§ **SOURCE RECORDS**

┌────────

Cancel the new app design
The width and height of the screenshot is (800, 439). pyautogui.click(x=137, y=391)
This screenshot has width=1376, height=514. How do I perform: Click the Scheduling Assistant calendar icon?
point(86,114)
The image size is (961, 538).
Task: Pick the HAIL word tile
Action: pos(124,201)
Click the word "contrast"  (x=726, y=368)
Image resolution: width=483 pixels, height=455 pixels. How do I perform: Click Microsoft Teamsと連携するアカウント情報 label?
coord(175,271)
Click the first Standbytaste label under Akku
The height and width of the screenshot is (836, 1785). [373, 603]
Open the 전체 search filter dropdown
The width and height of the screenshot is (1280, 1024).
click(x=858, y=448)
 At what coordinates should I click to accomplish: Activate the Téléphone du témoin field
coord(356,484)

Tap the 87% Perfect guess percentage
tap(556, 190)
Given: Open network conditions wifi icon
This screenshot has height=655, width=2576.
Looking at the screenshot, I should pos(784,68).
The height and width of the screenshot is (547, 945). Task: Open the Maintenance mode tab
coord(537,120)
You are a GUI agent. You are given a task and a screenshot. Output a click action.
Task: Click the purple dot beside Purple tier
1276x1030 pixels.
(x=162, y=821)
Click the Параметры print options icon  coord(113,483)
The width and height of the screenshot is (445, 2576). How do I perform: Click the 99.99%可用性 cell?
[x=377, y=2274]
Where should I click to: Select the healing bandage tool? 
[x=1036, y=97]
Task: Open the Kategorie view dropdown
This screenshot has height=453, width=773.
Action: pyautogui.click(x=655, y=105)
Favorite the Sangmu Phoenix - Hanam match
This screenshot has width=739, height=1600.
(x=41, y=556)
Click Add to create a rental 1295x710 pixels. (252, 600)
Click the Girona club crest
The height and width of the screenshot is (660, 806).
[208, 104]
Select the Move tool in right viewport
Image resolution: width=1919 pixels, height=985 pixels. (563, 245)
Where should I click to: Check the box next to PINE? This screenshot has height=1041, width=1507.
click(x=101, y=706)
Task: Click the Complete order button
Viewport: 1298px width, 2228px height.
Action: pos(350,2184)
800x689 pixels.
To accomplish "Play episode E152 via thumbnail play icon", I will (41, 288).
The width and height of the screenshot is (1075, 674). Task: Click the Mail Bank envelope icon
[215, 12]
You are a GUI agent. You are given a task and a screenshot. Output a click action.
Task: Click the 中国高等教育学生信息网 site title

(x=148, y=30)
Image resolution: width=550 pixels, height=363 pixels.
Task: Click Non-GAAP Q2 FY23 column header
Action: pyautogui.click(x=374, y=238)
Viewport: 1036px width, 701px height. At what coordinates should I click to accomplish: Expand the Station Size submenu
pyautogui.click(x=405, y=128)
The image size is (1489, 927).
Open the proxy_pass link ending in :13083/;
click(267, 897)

└────────

Print out the whole of the material above exactly.

Cancel the new app design
The width and height of the screenshot is (800, 439). pyautogui.click(x=137, y=391)
This screenshot has width=1376, height=514. How do I perform: Click the Scheduling Assistant calendar icon?
point(86,114)
The image size is (961, 538).
Task: Pick the HAIL word tile
Action: pos(124,201)
Click the word "contrast"  (x=726, y=368)
Image resolution: width=483 pixels, height=455 pixels. How do I perform: Click Microsoft Teamsと連携するアカウント情報 label?
coord(175,271)
Click the first Standbytaste label under Akku
The height and width of the screenshot is (836, 1785). [373, 603]
Open the 전체 search filter dropdown
The width and height of the screenshot is (1280, 1024).
click(x=858, y=448)
 At what coordinates should I click to accomplish: Activate the Téléphone du témoin field
coord(356,484)

Tap the 87% Perfect guess percentage
tap(556, 190)
Given: Open network conditions wifi icon
This screenshot has height=655, width=2576.
Looking at the screenshot, I should pos(784,68).
The height and width of the screenshot is (547, 945). Task: Open the Maintenance mode tab
coord(537,120)
You are a GUI agent. You are given a task and a screenshot. Output a click action.
Task: Click the purple dot beside Purple tier
1276x1030 pixels.
(x=162, y=821)
Click the Параметры print options icon  coord(113,483)
The width and height of the screenshot is (445, 2576). How do I perform: Click the 99.99%可用性 cell?
[x=377, y=2274]
Where should I click to: Select the healing bandage tool? 
[x=1036, y=97]
Task: Open the Kategorie view dropdown
This screenshot has height=453, width=773.
Action: pyautogui.click(x=655, y=105)
Favorite the Sangmu Phoenix - Hanam match
This screenshot has width=739, height=1600.
(x=41, y=556)
Click Add to create a rental 1295x710 pixels. (252, 600)
Click the Girona club crest
The height and width of the screenshot is (660, 806).
[208, 104]
Select the Move tool in right viewport
Image resolution: width=1919 pixels, height=985 pixels. (563, 245)
Where should I click to: Check the box next to PINE? This screenshot has height=1041, width=1507.
click(x=101, y=706)
Task: Click the Complete order button
Viewport: 1298px width, 2228px height.
Action: pos(350,2184)
800x689 pixels.
To accomplish "Play episode E152 via thumbnail play icon", I will (41, 288).
The width and height of the screenshot is (1075, 674). Task: Click the Mail Bank envelope icon
[215, 12]
You are a GUI agent. You are given a task and a screenshot. Output a click action.
Task: Click the 中国高等教育学生信息网 site title

(x=148, y=30)
Image resolution: width=550 pixels, height=363 pixels.
Task: Click Non-GAAP Q2 FY23 column header
Action: pyautogui.click(x=374, y=238)
Viewport: 1036px width, 701px height. At what coordinates should I click to accomplish: Expand the Station Size submenu
pyautogui.click(x=405, y=128)
The image size is (1489, 927).
Open the proxy_pass link ending in :13083/;
click(267, 897)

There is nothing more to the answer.